Allversöhnung und Religionskritik: Die Jahreslosung für 2001
steht in Kolosser 2,3
Abfuhr für
Zeitgeist-Religion und Moraloffensiven
Von Helmut Frank
Typisch für eine pluralistische Gesellschaft", schreibt der
Spiegel in seiner Ausgabe zu Weihnachten, "ist der Trend zur
Multitranszendenz". Anders ausgedrückt: Ein Gott, ein
Heilsversprechen oder eine Religion reichen nicht mehr, deshalb wird
kombiniert, was scheinbar ganz gut zusammenpasst: Jesus und Buddha,
tantrisches Trommeln und eine esoterische Soma-Therapie - die
Wohlfühlreligion lässt sich individuell gestalten.

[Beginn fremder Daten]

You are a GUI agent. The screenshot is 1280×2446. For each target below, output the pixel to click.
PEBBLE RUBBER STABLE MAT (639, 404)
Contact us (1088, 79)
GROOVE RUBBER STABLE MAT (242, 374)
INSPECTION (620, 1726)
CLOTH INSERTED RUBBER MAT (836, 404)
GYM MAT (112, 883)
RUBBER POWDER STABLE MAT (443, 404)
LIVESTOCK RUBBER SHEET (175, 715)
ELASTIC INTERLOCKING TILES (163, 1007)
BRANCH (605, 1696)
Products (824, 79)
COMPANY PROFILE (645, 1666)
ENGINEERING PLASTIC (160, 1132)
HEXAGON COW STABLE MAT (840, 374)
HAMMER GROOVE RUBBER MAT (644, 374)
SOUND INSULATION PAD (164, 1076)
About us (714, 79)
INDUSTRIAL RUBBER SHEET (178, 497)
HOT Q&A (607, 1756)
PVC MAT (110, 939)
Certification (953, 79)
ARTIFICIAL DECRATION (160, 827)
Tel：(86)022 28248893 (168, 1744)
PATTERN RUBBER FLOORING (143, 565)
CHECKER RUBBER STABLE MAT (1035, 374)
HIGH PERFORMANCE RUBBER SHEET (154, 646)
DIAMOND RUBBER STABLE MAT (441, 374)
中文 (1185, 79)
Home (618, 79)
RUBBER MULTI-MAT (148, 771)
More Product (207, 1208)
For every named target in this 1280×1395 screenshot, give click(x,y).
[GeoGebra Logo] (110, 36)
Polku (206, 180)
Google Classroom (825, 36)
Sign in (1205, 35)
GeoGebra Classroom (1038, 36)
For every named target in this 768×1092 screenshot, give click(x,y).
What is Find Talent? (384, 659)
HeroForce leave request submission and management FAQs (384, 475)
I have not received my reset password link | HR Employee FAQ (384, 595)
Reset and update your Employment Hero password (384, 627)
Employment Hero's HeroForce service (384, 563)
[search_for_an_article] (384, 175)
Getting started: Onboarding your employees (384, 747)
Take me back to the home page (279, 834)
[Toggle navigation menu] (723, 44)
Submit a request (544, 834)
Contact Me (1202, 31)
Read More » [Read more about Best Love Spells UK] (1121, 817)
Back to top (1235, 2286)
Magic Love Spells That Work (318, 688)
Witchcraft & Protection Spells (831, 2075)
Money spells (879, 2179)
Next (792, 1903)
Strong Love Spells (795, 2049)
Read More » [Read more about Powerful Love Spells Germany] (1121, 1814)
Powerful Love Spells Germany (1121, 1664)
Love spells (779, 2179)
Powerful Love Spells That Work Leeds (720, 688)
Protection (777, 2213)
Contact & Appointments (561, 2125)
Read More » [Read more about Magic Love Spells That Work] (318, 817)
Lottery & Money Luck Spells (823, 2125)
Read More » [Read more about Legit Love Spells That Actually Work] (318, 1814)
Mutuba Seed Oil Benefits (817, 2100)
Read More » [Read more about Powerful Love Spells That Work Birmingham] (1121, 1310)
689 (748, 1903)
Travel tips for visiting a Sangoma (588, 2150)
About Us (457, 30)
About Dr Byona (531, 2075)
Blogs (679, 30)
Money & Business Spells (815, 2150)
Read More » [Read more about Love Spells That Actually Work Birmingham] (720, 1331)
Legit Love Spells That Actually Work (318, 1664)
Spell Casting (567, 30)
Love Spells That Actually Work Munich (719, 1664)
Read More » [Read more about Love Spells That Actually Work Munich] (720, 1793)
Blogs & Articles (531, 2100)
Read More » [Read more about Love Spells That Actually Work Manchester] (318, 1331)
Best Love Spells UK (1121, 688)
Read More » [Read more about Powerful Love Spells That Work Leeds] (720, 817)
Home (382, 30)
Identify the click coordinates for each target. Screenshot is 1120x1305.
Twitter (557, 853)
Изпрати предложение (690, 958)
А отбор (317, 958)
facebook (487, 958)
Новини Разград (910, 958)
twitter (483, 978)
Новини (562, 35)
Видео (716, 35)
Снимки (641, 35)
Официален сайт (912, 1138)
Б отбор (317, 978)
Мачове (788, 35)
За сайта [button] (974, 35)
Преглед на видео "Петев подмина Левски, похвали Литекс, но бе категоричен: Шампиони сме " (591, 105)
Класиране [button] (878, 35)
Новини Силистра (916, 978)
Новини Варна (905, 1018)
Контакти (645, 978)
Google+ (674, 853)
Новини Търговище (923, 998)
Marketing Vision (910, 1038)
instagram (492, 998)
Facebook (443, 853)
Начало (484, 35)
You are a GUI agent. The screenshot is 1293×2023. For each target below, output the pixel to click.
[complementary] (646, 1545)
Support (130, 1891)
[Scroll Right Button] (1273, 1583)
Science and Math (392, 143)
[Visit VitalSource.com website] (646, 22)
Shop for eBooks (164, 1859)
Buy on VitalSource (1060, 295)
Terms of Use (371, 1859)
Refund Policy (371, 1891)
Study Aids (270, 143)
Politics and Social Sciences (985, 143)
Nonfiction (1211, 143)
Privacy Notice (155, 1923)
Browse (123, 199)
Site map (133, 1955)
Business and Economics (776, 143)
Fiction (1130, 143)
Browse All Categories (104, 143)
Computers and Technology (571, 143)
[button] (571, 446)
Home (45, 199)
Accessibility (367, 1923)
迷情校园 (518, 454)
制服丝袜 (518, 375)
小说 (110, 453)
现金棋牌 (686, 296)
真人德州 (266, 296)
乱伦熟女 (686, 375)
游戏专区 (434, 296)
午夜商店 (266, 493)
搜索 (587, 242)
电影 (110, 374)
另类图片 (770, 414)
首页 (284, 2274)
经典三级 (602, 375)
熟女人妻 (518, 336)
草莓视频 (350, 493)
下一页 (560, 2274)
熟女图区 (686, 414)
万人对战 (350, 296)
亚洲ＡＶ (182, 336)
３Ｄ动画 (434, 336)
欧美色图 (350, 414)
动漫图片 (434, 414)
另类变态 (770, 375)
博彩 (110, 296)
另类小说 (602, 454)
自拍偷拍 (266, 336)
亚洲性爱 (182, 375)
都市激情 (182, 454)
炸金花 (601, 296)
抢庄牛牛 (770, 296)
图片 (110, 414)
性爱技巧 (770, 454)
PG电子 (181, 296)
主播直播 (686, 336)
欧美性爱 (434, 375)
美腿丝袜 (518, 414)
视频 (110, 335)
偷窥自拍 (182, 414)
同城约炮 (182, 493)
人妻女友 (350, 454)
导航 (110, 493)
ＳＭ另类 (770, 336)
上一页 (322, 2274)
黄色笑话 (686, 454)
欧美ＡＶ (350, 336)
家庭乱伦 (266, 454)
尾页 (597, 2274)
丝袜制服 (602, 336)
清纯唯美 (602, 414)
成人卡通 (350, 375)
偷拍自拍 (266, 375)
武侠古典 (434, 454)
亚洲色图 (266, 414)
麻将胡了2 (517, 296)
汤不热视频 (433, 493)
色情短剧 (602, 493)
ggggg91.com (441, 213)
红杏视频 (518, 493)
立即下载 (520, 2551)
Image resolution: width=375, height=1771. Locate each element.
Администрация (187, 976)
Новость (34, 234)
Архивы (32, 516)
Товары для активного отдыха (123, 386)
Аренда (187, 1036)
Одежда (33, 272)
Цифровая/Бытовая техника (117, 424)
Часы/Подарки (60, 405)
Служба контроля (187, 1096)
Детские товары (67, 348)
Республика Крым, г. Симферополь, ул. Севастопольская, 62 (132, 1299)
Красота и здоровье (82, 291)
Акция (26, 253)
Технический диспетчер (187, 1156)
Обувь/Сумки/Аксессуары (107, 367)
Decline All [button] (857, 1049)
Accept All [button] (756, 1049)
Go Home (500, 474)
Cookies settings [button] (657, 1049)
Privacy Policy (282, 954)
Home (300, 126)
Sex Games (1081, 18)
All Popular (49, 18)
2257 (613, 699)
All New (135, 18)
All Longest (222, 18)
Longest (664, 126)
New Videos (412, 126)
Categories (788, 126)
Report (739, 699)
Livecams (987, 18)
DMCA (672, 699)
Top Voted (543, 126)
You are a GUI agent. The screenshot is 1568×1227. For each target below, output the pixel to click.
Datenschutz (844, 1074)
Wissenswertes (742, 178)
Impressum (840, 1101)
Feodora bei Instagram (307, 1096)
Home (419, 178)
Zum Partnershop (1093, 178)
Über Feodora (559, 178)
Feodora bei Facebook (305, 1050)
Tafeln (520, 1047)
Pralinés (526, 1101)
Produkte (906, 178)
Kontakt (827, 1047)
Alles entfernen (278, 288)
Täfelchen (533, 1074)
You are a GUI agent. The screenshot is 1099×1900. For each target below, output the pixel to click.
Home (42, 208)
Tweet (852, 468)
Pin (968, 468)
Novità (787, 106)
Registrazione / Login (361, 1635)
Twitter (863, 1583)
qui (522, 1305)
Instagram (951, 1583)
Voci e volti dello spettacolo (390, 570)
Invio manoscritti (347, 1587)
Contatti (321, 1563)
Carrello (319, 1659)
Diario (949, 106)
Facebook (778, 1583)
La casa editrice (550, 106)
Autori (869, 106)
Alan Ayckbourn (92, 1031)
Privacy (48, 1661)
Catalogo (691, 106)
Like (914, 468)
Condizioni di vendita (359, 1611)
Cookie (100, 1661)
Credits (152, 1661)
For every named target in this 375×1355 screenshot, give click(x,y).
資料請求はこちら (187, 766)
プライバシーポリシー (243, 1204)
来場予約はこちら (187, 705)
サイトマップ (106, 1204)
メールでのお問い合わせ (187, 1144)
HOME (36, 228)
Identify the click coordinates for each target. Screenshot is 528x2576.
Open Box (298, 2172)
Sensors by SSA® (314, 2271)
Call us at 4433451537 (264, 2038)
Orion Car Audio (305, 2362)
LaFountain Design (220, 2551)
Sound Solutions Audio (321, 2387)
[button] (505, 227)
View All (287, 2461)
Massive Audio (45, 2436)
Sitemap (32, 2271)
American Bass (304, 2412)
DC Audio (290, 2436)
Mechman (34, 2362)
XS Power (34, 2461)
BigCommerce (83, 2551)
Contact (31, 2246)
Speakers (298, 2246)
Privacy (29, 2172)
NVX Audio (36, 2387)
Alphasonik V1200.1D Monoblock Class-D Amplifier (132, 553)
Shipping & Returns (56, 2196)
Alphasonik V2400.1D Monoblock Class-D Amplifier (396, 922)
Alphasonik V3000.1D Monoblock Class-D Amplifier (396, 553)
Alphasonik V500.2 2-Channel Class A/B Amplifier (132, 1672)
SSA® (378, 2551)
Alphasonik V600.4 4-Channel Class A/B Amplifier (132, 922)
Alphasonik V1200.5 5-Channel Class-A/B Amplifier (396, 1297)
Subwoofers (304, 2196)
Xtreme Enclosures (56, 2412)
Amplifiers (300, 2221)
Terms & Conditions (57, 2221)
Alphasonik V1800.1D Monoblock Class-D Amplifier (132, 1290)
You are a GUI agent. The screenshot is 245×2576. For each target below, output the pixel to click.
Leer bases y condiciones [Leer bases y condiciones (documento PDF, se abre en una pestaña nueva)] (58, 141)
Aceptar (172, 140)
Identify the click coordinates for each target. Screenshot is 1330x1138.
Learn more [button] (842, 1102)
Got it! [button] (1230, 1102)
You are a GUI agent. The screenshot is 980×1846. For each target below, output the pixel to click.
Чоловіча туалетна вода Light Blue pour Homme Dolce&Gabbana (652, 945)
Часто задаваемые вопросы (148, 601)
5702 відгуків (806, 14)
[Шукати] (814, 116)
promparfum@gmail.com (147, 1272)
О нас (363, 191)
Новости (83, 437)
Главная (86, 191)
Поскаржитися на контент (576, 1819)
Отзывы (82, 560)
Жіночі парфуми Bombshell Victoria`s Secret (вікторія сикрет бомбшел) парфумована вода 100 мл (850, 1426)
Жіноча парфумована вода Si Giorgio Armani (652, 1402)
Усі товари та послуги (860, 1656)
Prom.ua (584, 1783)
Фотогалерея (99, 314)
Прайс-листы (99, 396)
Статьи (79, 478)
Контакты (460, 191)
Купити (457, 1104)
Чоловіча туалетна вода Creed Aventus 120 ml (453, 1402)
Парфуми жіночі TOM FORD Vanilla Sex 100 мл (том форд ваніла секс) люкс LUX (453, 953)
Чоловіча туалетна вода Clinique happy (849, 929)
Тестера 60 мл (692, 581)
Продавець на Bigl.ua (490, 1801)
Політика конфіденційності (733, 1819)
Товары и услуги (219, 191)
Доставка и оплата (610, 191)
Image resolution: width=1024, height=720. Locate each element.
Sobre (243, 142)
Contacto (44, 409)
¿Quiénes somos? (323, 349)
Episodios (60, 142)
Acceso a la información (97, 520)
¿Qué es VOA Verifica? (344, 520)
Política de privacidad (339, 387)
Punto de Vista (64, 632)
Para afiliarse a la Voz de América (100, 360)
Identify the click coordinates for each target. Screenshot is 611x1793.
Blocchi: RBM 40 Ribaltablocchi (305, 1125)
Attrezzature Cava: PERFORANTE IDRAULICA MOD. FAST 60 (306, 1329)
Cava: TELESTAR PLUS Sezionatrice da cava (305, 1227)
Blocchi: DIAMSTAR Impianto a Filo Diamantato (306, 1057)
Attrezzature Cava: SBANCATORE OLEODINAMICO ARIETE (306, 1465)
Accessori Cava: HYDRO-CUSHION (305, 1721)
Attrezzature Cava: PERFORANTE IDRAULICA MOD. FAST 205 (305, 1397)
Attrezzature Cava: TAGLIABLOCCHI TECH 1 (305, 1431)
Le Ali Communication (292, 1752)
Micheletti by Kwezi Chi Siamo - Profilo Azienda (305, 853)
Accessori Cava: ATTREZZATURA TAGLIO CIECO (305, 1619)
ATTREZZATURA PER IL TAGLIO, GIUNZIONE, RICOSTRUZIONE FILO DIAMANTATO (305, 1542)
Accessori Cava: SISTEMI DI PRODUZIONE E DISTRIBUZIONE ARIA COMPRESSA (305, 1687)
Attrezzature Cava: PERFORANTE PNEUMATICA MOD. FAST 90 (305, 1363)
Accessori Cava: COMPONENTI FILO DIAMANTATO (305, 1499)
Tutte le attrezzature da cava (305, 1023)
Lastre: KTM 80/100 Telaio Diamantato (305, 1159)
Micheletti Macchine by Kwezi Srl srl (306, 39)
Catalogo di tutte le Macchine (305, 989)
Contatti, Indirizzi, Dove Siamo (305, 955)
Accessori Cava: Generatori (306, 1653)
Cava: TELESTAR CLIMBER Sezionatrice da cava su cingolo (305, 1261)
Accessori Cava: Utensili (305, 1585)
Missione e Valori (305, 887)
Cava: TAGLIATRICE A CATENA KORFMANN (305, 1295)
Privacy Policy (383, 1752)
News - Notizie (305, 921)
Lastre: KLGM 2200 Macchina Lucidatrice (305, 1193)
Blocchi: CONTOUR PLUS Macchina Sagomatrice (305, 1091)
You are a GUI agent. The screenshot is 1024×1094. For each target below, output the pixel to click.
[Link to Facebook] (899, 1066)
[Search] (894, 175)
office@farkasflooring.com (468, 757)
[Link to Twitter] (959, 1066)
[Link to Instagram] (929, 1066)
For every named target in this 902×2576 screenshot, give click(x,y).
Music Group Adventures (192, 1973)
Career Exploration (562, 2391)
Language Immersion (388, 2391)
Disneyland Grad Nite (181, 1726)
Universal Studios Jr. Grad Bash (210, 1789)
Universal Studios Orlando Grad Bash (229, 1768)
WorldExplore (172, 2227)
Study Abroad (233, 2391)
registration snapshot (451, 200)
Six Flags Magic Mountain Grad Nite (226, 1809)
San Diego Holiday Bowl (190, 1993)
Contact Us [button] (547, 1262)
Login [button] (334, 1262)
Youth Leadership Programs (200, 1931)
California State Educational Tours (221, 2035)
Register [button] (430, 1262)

Die Jahreslosung der Herrnhuter Brüdergemeine für 2001 erscheint
dagegen als widerborstig, anachronistisch, als Wort gegen den Trend
zur Patchwork-Religion: "In Christus liegen verborgen alle Schätze
der Weisheit und der Erkenntnis".
In der Mitte des 1. Jahrhunderts nach Christus, als der
Kolosserbrief entstand, war die "religiöse Szene" noch
unüberschaubarer als heute. Im hellenistischen Raum konkurrierten
Naturreligionen und synkretistische Kulte mit der offiziellen
römischen Staatsreligion; vor allem durch die Mission des Paulus
breitete sich das Christentum aus.
Kolossä, eine alte Wollhändlerstadt im Gebiet der heutigen
Westtürkei, verkehrsgünstig an einem Handelsweg von Ephesus nach
Tarsus gelegen, hatte eine kleine christliche Gemeinde. Ein
Mitarbeiter des Apostels hatte sie gegründet. Doch nun gab es ein
Problem, sonst hätte es wohl auch den Kolosserbrief nie gegeben: In
den christlichen Gemeinden der Gegend machte sich eine neue Lehre
breit. Paulus, der bei Abfassung des Briefes im Gefängnis weilt,
warnt vor verführerischen Reden und einer neuen Philosophie. Das
Anliegen des Briefes ist, dieser Philosophie entgegenzutreten und
die Gemeinden im Christus-Glauben zu stärken.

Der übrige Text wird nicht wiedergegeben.